▶ [What this task involves]: Write out all the material verbatim, line by line.

▶ [Dataset records]:
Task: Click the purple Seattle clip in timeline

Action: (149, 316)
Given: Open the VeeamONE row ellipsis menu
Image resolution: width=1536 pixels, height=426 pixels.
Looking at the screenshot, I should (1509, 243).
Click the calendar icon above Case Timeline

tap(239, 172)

▶ [Solved problem]:
Task: Click the purple Seattle clip in timeline

Action: (149, 316)
Given: Open the VeeamONE row ellipsis menu
Image resolution: width=1536 pixels, height=426 pixels.
Looking at the screenshot, I should (1509, 243).
Click the calendar icon above Case Timeline

tap(239, 172)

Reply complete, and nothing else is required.